• DESCRIPTION OF THE TASK:
Return each line of the data that follows exactly as it reads.

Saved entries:
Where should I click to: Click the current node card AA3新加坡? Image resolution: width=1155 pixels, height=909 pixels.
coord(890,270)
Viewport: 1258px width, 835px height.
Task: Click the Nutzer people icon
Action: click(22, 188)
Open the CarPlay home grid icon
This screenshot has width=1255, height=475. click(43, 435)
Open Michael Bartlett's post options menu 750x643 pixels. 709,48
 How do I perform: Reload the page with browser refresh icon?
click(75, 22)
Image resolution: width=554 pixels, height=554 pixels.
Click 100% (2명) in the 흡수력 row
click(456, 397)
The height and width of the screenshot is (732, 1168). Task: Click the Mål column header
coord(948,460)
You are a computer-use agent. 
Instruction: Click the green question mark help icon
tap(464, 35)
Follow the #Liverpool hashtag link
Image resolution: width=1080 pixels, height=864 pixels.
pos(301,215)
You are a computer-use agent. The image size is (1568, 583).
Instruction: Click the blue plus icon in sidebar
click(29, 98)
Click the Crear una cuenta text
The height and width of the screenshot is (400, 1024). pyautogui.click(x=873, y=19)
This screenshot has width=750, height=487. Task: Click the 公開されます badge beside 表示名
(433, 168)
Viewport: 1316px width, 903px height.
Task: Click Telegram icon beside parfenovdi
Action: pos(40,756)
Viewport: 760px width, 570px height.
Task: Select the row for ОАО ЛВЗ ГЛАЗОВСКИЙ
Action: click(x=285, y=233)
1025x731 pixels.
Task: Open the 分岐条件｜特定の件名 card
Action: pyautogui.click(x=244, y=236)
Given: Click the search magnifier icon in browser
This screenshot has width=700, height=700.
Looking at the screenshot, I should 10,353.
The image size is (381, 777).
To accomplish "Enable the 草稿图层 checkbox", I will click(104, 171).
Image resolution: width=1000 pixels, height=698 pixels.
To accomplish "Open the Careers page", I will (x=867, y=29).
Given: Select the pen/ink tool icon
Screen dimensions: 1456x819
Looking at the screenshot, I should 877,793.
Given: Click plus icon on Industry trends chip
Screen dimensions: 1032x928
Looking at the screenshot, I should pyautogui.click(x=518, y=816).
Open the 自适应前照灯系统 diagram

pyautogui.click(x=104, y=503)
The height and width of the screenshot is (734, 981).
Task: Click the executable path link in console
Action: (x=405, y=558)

• SOLUTION BELOW:
Where should I click to: Click the current node card AA3新加坡? Image resolution: width=1155 pixels, height=909 pixels.
coord(890,270)
Viewport: 1258px width, 835px height.
Task: Click the Nutzer people icon
Action: click(22, 188)
Open the CarPlay home grid icon
This screenshot has width=1255, height=475. click(43, 435)
Open Michael Bartlett's post options menu 750x643 pixels. 709,48
 How do I perform: Reload the page with browser refresh icon?
click(75, 22)
Image resolution: width=554 pixels, height=554 pixels.
Click 100% (2명) in the 흡수력 row
click(456, 397)
The height and width of the screenshot is (732, 1168). Task: Click the Mål column header
coord(948,460)
You are a computer-use agent. 
Instruction: Click the green question mark help icon
tap(464, 35)
Follow the #Liverpool hashtag link
Image resolution: width=1080 pixels, height=864 pixels.
pos(301,215)
You are a computer-use agent. The image size is (1568, 583).
Instruction: Click the blue plus icon in sidebar
click(29, 98)
Click the Crear una cuenta text
The height and width of the screenshot is (400, 1024). pyautogui.click(x=873, y=19)
This screenshot has width=750, height=487. Task: Click the 公開されます badge beside 表示名
(433, 168)
Viewport: 1316px width, 903px height.
Task: Click Telegram icon beside parfenovdi
Action: pos(40,756)
Viewport: 760px width, 570px height.
Task: Select the row for ОАО ЛВЗ ГЛАЗОВСКИЙ
Action: click(x=285, y=233)
1025x731 pixels.
Task: Open the 分岐条件｜特定の件名 card
Action: pyautogui.click(x=244, y=236)
Given: Click the search magnifier icon in browser
This screenshot has width=700, height=700.
Looking at the screenshot, I should 10,353.
The image size is (381, 777).
To accomplish "Enable the 草稿图层 checkbox", I will click(104, 171).
Image resolution: width=1000 pixels, height=698 pixels.
To accomplish "Open the Careers page", I will (x=867, y=29).
Given: Select the pen/ink tool icon
Screen dimensions: 1456x819
Looking at the screenshot, I should 877,793.
Given: Click plus icon on Industry trends chip
Screen dimensions: 1032x928
Looking at the screenshot, I should pyautogui.click(x=518, y=816).
Open the 自适应前照灯系统 diagram

pyautogui.click(x=104, y=503)
The height and width of the screenshot is (734, 981).
Task: Click the executable path link in console
Action: (x=405, y=558)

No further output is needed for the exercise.